*Written exercise:*
Please copy word for word the lines of the data from the one containing "You are a GUI" through the end of the data, inclusive. Leave the pictures out of your answer.

*Records for this exercise:*
__________
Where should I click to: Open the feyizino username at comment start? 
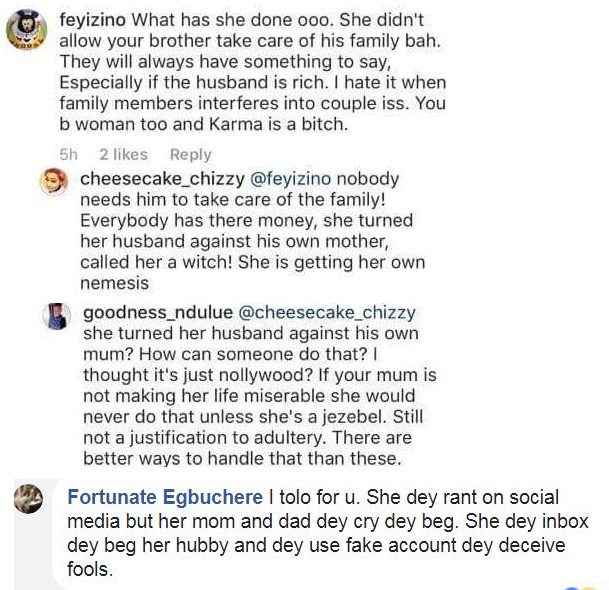click(x=93, y=20)
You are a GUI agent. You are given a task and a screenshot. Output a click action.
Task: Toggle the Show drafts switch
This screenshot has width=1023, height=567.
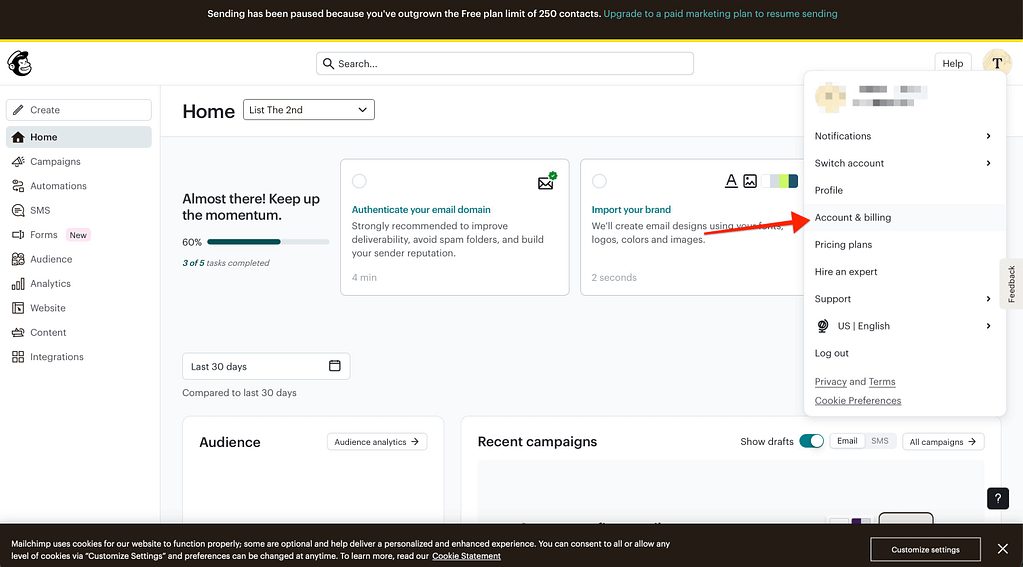tap(811, 441)
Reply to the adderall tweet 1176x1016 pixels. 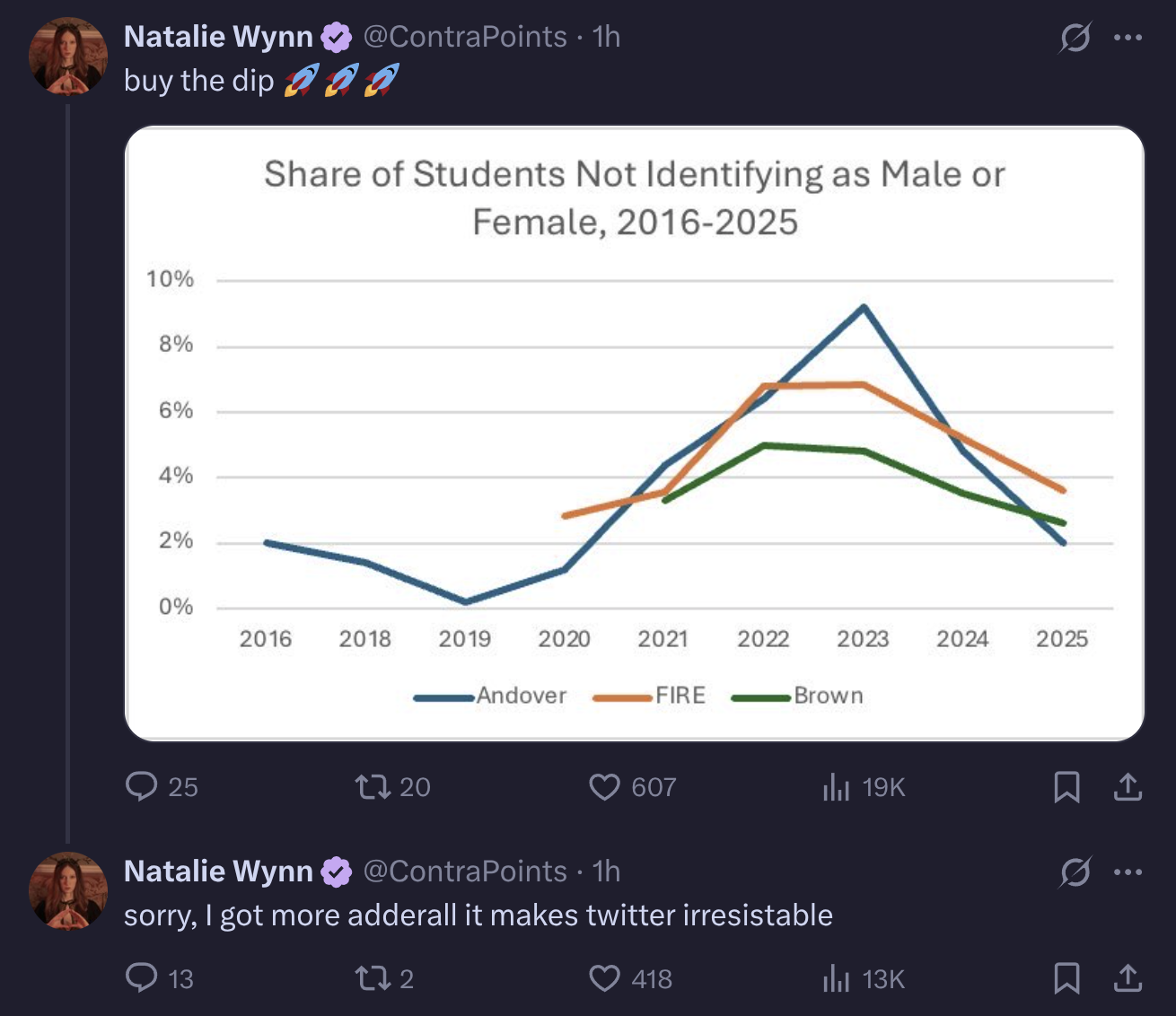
__________
*The output:*
You are a GUI agent. You are given a task and a screenshot. Output a click action.
Task: Toggle the Show drafts switch
This screenshot has width=1023, height=567.
tap(811, 441)
Reply to the adderall tweet 1176x1016 pixels. 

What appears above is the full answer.